_GIVEN PROBLEM_
Write out the data as a numbered list, skipping blank lines, from the first line up to and including the line with "pos(1264,471)". Leave the pictures out.
•••
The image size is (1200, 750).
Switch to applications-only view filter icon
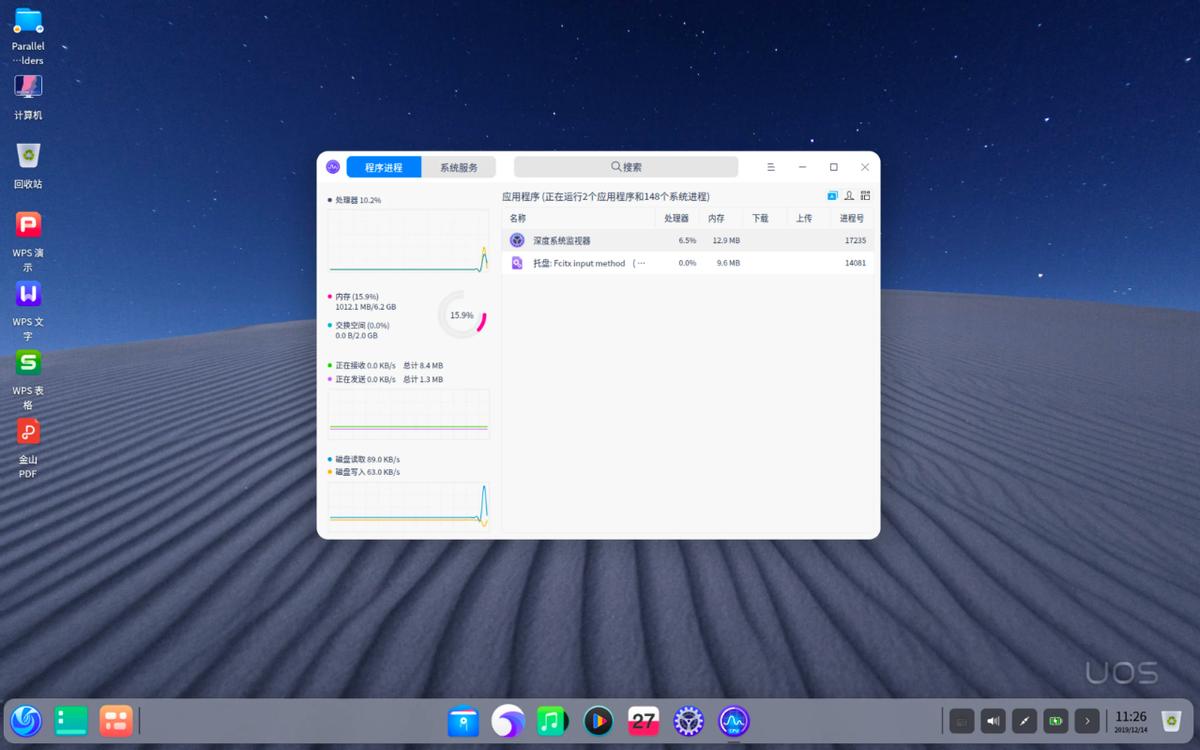point(832,196)
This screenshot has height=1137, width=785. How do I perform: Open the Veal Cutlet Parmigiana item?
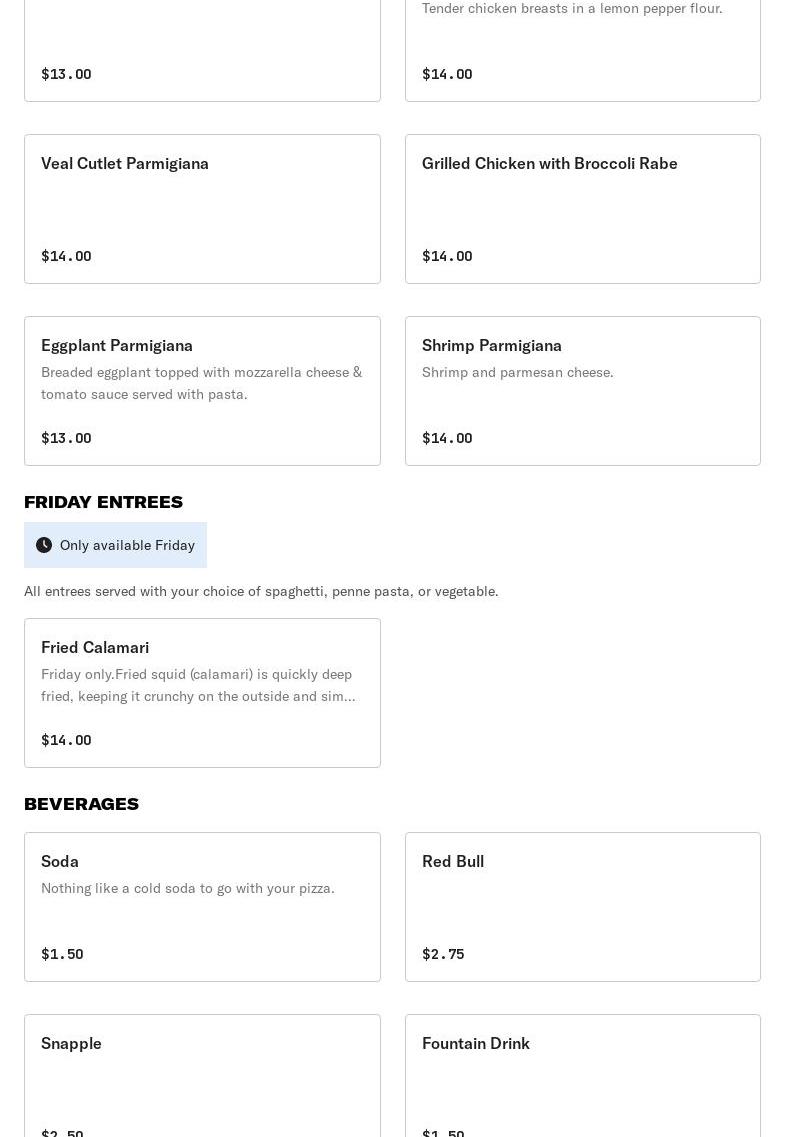click(x=125, y=164)
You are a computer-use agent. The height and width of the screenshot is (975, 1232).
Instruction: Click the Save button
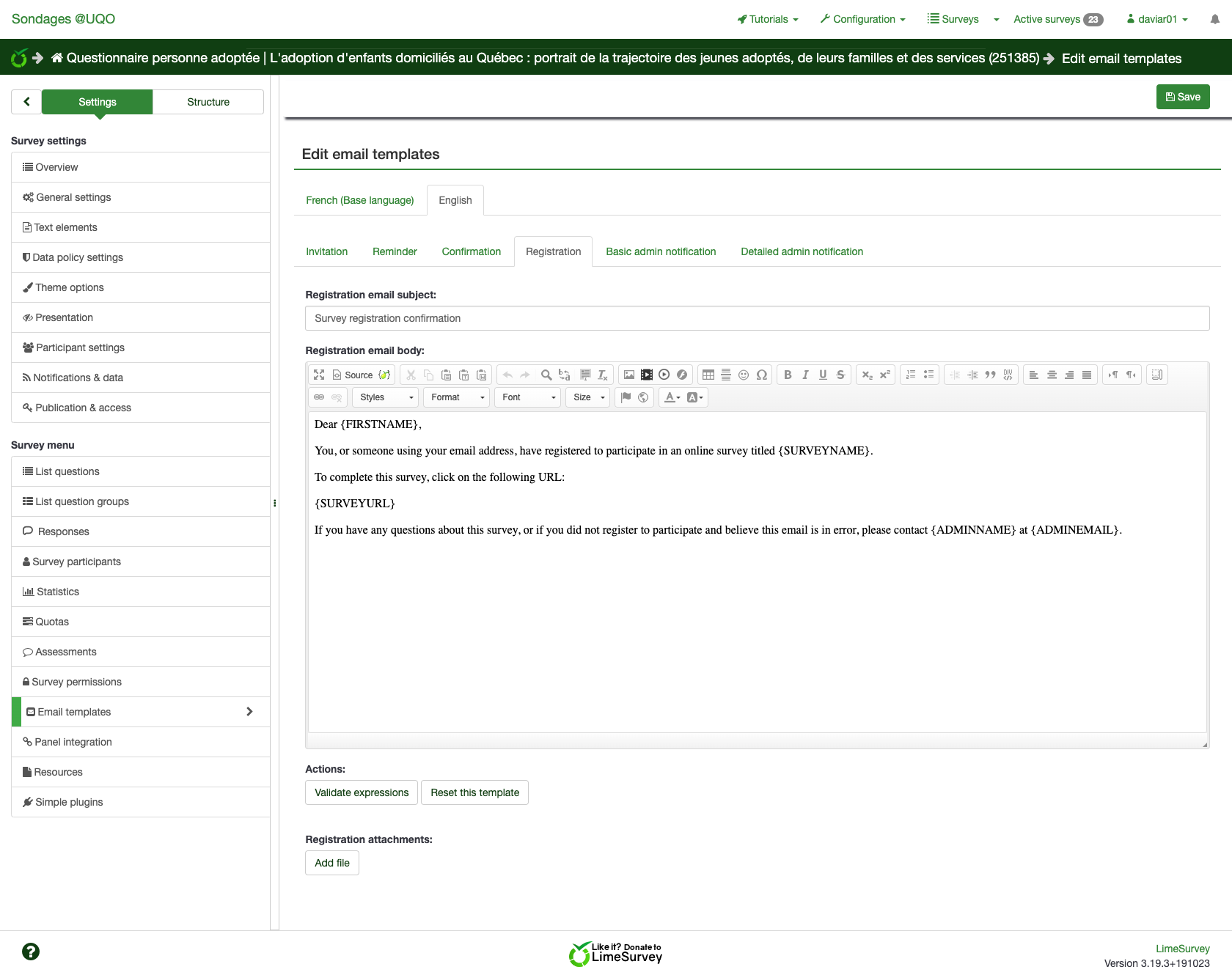tap(1183, 97)
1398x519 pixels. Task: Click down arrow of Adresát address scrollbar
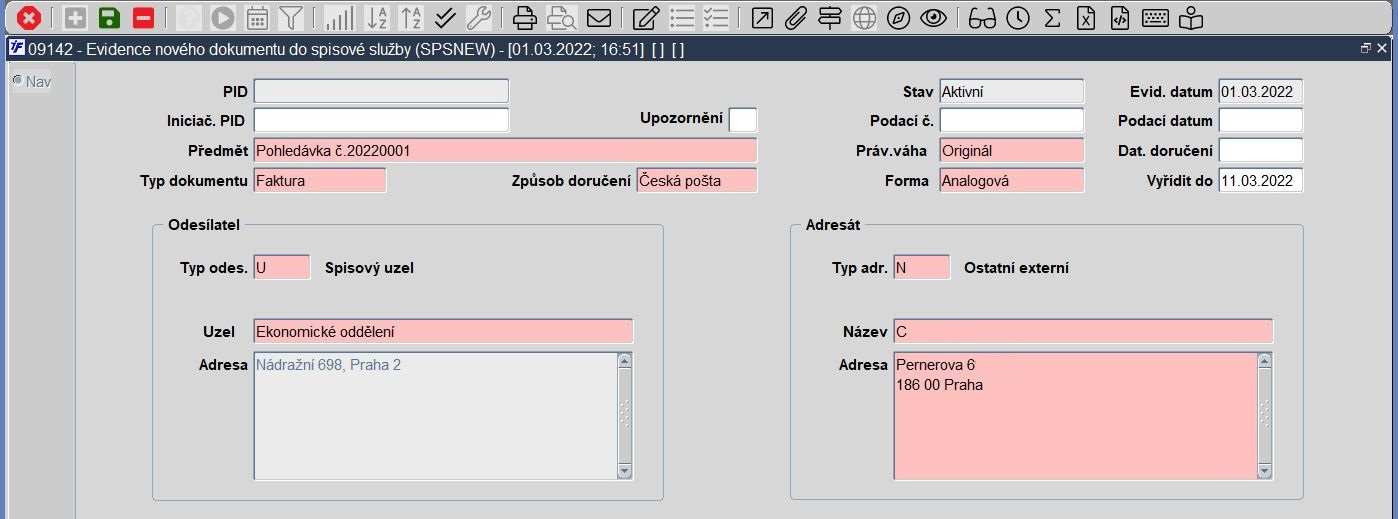pos(1264,471)
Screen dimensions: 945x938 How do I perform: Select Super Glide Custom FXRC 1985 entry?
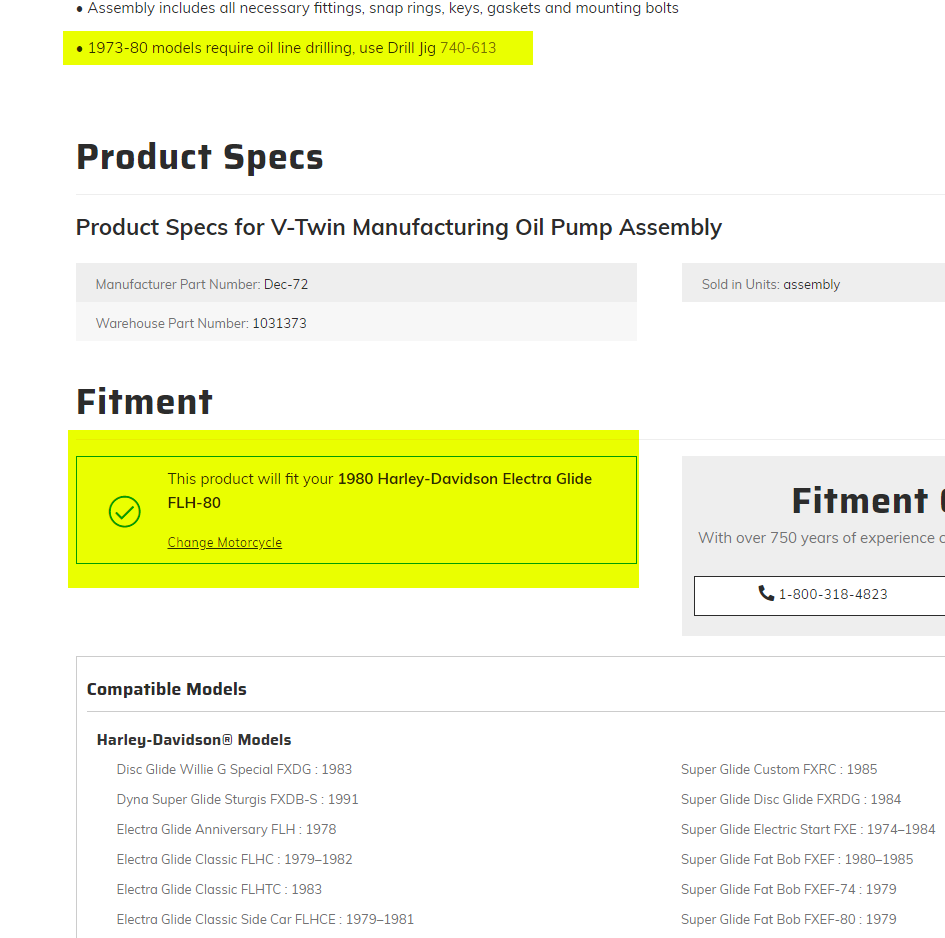click(779, 769)
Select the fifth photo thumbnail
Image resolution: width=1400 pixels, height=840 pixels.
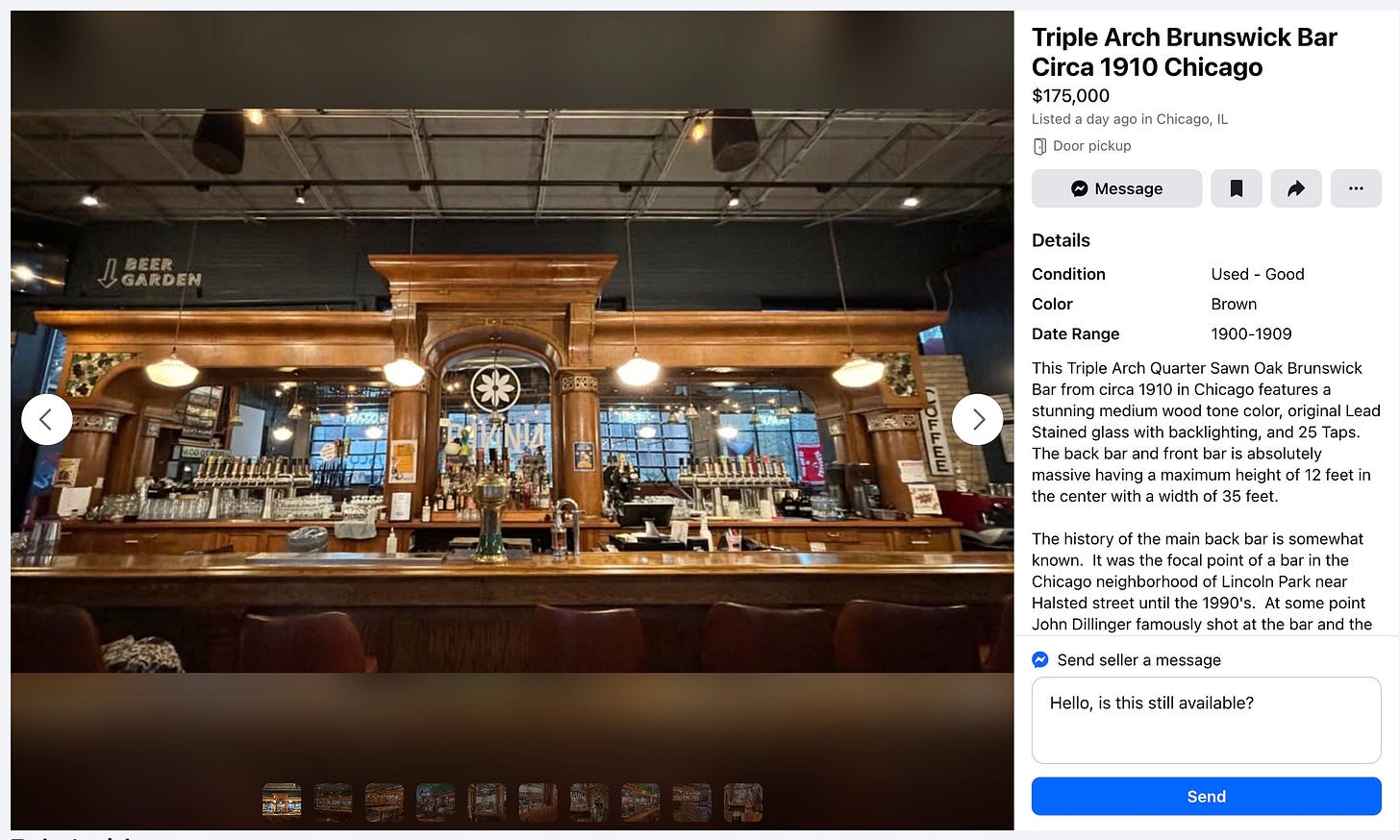tap(487, 802)
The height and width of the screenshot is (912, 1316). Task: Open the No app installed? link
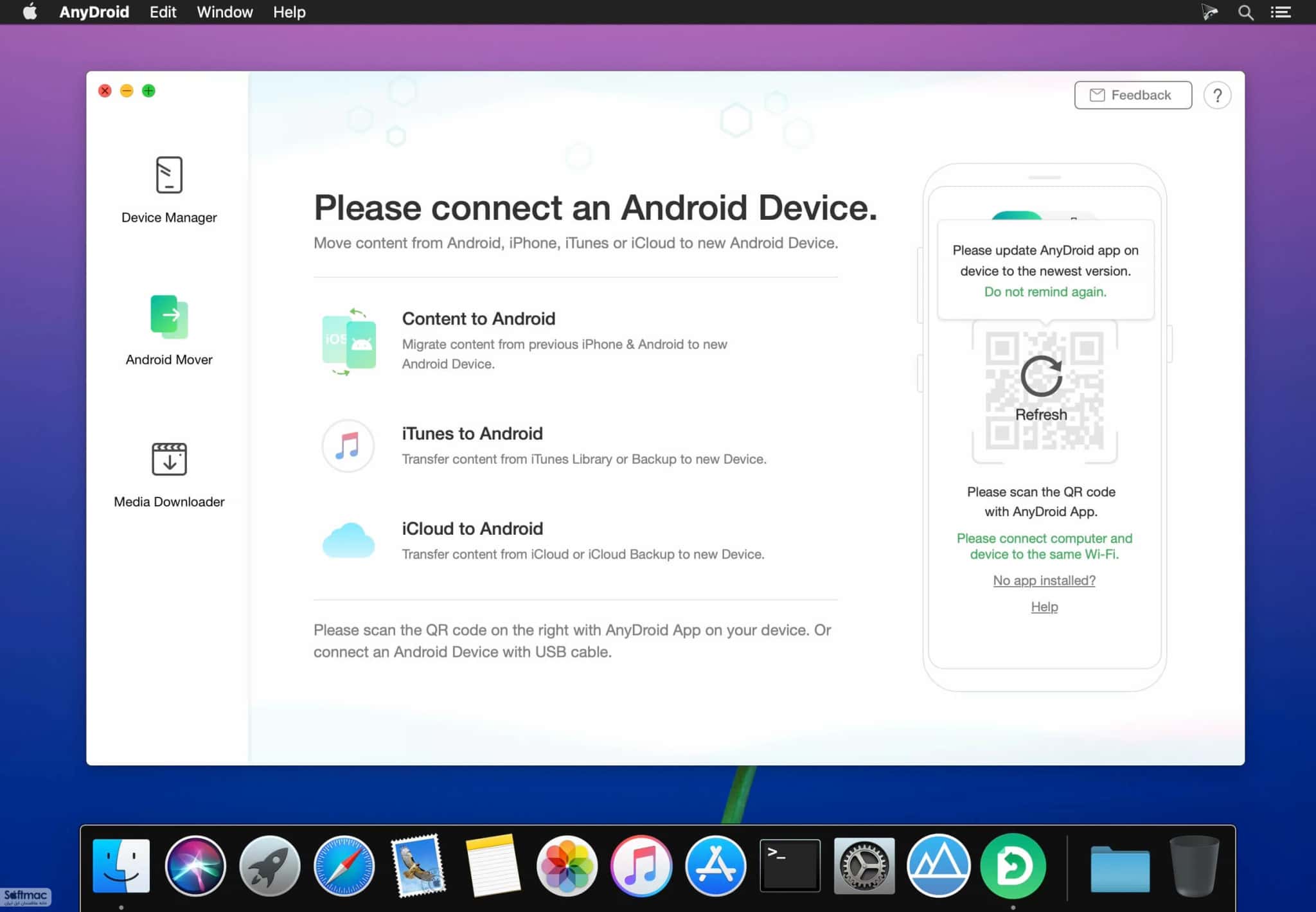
•••
_SOLUTION FOR THIS TASK_
1. The image size is (1200, 750).
2. Switch to applications-only view filter icon
3. point(832,196)
4. This screenshot has height=1137, width=785. How do I perform: Open the Veal Cutlet Parmigiana item?
5. click(x=125, y=164)
6. You are a computer-use agent. The height and width of the screenshot is (975, 1232).
7. Instruction: Click the Save button
8. tap(1183, 97)
9. 1398x519 pixels. Task: Click down arrow of Adresát address scrollbar
10. pos(1264,471)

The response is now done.